Exercise: Lines containing the word "green" are to be copied from the data below.

Available records:

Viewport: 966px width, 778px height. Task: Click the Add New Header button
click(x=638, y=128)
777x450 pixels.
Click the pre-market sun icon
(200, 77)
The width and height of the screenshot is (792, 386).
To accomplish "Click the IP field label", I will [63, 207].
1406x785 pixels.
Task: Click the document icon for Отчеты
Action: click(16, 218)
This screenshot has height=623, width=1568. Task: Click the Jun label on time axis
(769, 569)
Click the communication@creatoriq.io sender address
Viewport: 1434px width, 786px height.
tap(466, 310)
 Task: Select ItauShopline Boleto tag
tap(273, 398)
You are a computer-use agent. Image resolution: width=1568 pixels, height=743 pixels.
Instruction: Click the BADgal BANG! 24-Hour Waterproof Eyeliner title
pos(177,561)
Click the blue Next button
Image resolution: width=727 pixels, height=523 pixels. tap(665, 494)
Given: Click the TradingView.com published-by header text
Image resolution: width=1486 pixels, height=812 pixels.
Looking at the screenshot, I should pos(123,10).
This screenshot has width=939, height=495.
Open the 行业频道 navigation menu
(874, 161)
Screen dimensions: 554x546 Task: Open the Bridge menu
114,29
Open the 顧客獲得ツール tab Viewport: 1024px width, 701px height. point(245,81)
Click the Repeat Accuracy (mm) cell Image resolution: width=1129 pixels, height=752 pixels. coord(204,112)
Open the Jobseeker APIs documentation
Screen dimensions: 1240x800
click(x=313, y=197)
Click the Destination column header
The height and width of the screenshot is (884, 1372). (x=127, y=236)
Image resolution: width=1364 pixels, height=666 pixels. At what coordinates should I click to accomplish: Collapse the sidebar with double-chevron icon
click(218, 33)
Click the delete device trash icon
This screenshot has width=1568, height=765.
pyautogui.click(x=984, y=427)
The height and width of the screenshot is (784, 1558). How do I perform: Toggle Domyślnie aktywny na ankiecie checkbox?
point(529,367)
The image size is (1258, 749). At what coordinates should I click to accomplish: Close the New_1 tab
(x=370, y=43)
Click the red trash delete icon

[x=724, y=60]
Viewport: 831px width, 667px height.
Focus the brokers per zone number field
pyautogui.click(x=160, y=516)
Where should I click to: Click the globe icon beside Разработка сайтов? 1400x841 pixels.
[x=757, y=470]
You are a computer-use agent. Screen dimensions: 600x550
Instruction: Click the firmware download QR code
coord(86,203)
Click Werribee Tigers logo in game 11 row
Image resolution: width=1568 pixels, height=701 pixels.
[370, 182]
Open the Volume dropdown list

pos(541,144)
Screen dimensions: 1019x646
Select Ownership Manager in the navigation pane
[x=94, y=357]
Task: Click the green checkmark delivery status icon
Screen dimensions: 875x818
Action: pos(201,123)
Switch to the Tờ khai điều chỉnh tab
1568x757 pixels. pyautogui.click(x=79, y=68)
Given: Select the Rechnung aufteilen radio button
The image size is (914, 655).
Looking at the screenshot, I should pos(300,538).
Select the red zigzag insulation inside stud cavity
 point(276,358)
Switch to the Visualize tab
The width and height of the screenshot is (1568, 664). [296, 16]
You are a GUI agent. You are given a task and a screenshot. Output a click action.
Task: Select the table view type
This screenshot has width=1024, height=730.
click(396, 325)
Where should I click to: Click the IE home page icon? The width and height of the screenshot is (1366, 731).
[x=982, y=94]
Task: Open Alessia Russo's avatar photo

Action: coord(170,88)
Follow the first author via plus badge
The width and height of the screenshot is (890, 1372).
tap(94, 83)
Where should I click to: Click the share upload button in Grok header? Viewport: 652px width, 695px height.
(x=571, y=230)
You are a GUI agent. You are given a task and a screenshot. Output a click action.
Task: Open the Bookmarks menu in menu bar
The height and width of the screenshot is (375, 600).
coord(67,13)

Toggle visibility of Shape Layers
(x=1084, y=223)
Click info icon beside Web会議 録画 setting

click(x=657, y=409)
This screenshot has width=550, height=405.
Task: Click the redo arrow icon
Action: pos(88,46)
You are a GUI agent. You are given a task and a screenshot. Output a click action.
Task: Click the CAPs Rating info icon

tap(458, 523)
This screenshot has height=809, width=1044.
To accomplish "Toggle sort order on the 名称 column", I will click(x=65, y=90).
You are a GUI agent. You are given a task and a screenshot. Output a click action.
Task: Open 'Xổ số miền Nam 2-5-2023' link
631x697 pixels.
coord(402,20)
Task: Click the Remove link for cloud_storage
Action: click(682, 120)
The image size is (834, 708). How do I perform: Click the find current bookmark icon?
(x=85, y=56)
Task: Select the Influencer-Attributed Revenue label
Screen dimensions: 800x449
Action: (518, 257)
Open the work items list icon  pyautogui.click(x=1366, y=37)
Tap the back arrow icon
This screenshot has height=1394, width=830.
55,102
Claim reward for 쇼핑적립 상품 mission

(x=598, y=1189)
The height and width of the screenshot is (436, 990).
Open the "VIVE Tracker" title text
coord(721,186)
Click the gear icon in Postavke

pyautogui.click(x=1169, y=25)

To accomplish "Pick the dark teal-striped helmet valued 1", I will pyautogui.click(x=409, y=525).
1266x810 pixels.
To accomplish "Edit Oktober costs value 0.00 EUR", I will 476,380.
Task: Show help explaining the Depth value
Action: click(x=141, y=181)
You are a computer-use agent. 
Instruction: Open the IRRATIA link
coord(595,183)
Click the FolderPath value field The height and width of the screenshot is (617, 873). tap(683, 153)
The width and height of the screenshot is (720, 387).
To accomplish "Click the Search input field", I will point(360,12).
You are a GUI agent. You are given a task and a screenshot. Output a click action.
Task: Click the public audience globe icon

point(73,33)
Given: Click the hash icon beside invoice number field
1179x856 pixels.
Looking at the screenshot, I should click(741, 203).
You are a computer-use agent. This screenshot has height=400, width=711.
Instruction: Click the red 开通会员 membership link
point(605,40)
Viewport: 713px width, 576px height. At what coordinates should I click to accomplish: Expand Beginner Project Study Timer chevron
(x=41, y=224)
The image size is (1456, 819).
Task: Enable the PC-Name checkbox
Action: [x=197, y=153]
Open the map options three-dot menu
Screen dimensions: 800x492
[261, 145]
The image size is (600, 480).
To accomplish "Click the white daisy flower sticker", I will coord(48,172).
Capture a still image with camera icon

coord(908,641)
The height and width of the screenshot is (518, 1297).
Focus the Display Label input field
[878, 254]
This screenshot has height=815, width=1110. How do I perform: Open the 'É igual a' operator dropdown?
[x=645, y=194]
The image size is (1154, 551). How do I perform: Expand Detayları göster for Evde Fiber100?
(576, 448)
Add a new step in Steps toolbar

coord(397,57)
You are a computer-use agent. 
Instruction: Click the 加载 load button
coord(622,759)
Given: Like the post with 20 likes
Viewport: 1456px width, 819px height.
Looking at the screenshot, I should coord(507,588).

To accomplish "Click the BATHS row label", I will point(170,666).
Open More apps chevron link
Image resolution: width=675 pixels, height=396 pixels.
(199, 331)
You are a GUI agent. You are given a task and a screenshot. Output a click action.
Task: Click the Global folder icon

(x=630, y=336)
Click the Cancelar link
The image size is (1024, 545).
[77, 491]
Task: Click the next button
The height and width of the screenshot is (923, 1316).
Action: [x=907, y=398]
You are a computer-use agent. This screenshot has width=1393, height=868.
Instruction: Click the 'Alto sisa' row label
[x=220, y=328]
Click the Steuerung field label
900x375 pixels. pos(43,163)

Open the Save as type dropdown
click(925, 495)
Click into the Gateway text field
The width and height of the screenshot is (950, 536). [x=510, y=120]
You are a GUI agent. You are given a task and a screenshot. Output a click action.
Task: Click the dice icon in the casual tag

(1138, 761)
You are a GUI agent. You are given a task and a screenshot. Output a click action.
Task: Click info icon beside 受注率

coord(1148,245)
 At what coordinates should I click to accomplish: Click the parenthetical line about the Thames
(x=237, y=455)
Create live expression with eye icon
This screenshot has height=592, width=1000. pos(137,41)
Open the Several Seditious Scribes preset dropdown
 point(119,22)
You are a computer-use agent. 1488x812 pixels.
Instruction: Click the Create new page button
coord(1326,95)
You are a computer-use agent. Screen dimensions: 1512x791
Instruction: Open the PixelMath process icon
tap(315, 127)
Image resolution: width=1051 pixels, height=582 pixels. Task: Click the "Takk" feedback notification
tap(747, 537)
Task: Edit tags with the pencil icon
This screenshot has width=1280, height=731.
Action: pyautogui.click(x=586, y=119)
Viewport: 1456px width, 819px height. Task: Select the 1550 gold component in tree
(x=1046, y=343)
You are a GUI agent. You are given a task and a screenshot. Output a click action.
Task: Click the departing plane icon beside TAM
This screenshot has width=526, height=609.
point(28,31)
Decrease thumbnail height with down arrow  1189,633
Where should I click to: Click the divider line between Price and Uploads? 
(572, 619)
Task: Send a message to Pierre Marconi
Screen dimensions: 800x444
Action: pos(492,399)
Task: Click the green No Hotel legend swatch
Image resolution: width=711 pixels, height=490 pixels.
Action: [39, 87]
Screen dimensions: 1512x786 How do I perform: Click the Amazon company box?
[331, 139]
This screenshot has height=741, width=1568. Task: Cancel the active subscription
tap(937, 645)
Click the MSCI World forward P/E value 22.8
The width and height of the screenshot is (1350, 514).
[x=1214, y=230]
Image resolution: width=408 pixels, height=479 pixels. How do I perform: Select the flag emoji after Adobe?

Final answer:
Task: Click the green checkmark delivery status icon
Task: Click the green No Hotel legend swatch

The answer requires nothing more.